[sheepdog] [PATCH 1/2] lib: prioritize events for epoll() and enhance event loop

Hitoshi Mitake mitake.hitoshi at lab.ntt.co.jp
Thu Dec 20 10:41:11 CET 2012


From: Hitoshi Mitake <h.mitake at gmail.com>

This patch adds two new functionalities to event_loop():
1. prioritize registered events
2. more flexible control with return values from event handlers

I'd like to describe the objectives of two functionalities.

1. Current event_loop() treats priorities of every registered event
equally. But in some case, the way of treating them unequally is helpful.
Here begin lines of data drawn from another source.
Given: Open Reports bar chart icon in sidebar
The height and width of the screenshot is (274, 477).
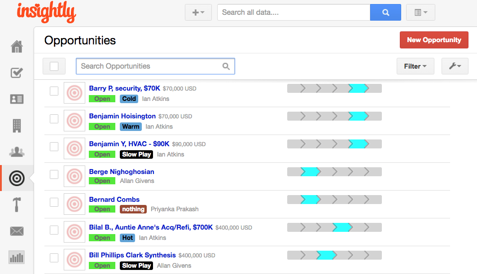Looking at the screenshot, I should click(x=17, y=257).
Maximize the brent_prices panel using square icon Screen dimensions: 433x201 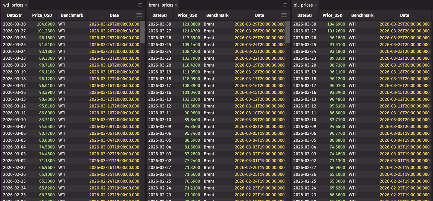(285, 5)
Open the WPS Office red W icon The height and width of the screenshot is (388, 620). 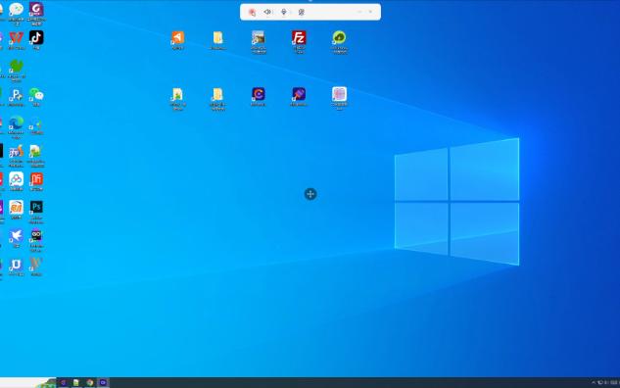(17, 38)
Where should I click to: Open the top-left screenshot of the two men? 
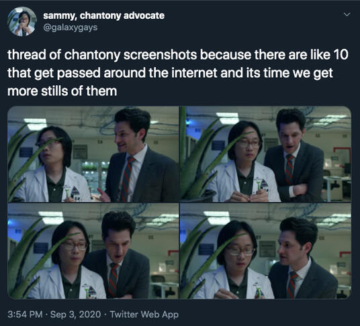pyautogui.click(x=93, y=154)
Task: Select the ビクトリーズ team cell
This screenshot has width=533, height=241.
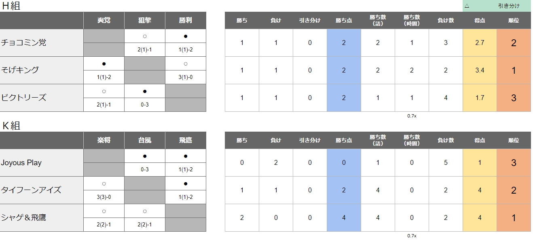Action: pos(42,98)
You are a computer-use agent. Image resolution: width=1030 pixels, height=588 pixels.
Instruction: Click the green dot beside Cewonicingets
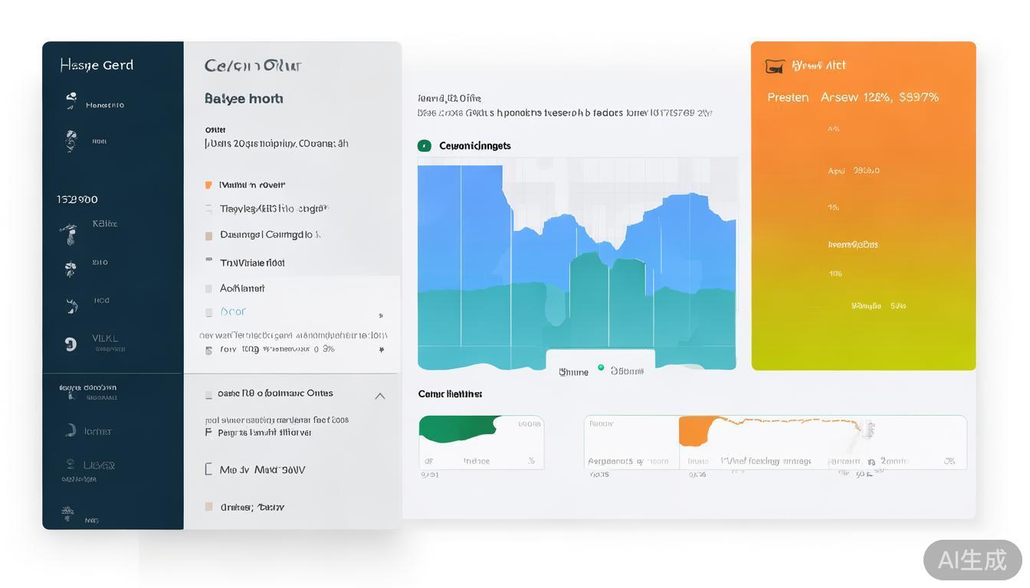click(x=424, y=145)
2. Previous event handlers returned no values. This patch let them
return newly defined enum value: event_ret. event_ret has 3 values:
* EVENT_RET_DONE ... this value means no special actions are required.
  event loop should continue normally.
* EVENT_RET_REFRESH ... this value means event_loop() should call
  epoll_wait() again. If events which should be processed as soon as
  possible during the event handler, this value is returned. So the
  event can be processed before already rised events.
* EVENT_RET_BREAK ... this value means event_loop() must break
  immediately.

This patch defines new function register_event_prio(). Basically this
function is same to register_event(), but it also requires priority
as argument. The domain of priority is signed integer, and it is
stored as a newly defined member of struct event_info (named prio).
Now register_event() is a wrapper function which calls
register_event_prio() with its arguments and default priority.
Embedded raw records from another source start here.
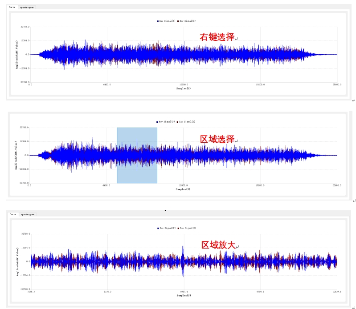The image size is (356, 309).
Task: Click blue Raw Signal(F) legend marker in top chart
Action: [157, 21]
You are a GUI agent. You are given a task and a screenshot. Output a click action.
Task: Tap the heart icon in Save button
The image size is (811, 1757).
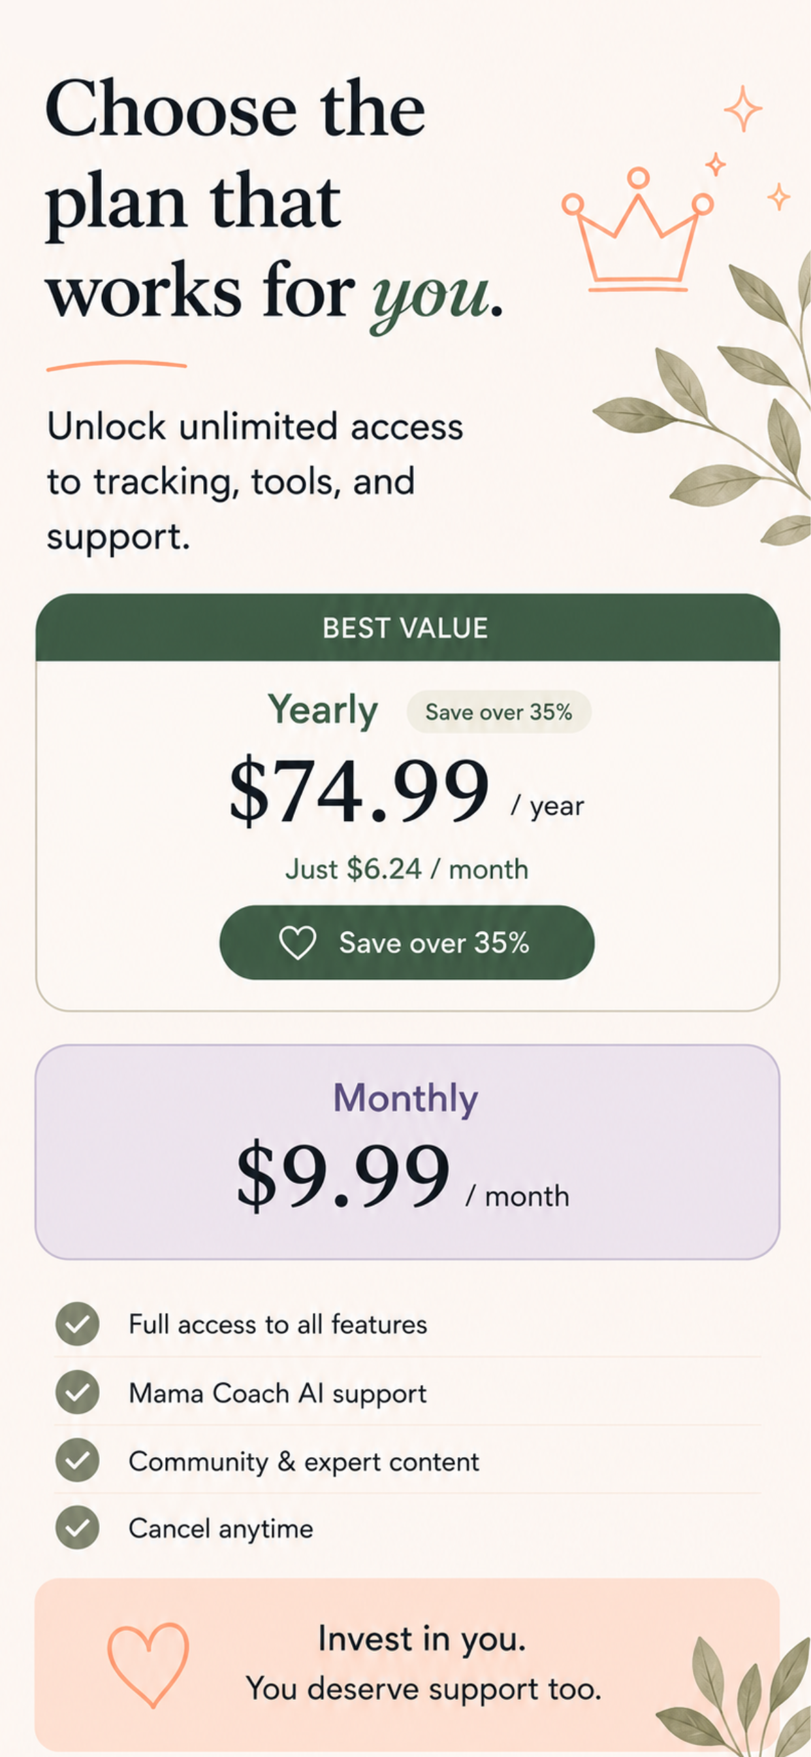tap(298, 943)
For prioritizing events, new event_loop() sorts ready events after
epoll_wait() with qsort(). But it will consume time in vain because
events which have non default priority is very few. So this patch adds
new integer value nr_prioritized_events. This value is used for
counting events which have non default priority. register_event_prio()
increments it when such an event is registered, and unregister_event()
decrements it when such an event is unregistered. If this value is 0,
event_loop() can skip calling qsort() because there is no events with
non default priority.

(Using qsort() might not be a good way. I think that constructing
binary search tree with nested epoll fds can be a good
alternative. But I believe sucn an optimization should be done later.)
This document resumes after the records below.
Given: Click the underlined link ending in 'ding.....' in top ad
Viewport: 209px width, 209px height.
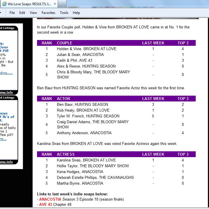Looking at the screenshot, I should coord(6,73).
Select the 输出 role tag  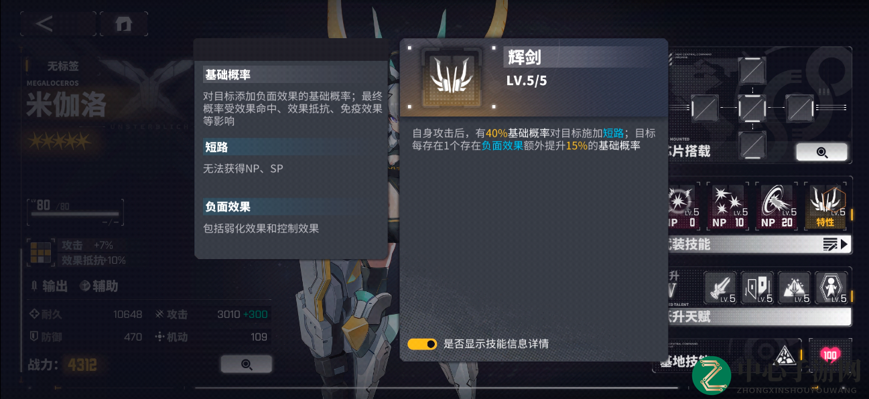pyautogui.click(x=50, y=286)
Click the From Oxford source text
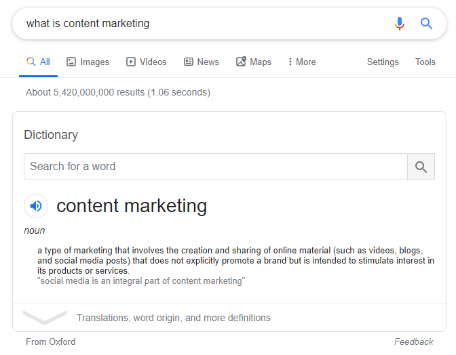This screenshot has width=456, height=355. click(x=51, y=341)
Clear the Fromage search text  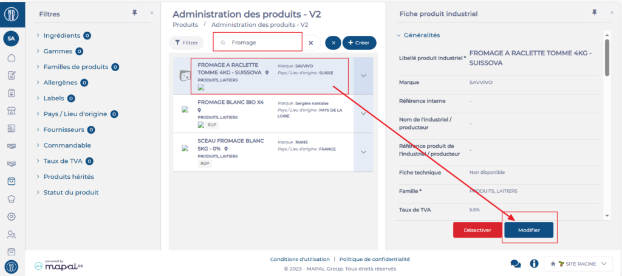pyautogui.click(x=311, y=43)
Cc: Liu Yuan <tailai.ly at taobao.com>
Signed-off-by: Hitoshi Mitake <mitake.hitoshi at lab.ntt.co.jp>
---
 include/event.h           |   22 ++++++++-
 lib/event.c               |  106 +++++++++++++++++++++++++++++++++++++++++---
 sheep/cluster/accord.c    |    6 ++-
 sheep/cluster/corosync.c  |    4 +-
 sheep/cluster/local.c     |    4 +-
 sheep/cluster/zookeeper.c |    8 ++-
 sheep/request.c           |   33 ++++++++------
 sheep/sheep.c             |    6 ++-
 sheep/trace/trace.c       |   16 ++++---
 sheep/work.c              |    6 ++-
 10 files changed, 170 insertions(+), 41 deletions(-)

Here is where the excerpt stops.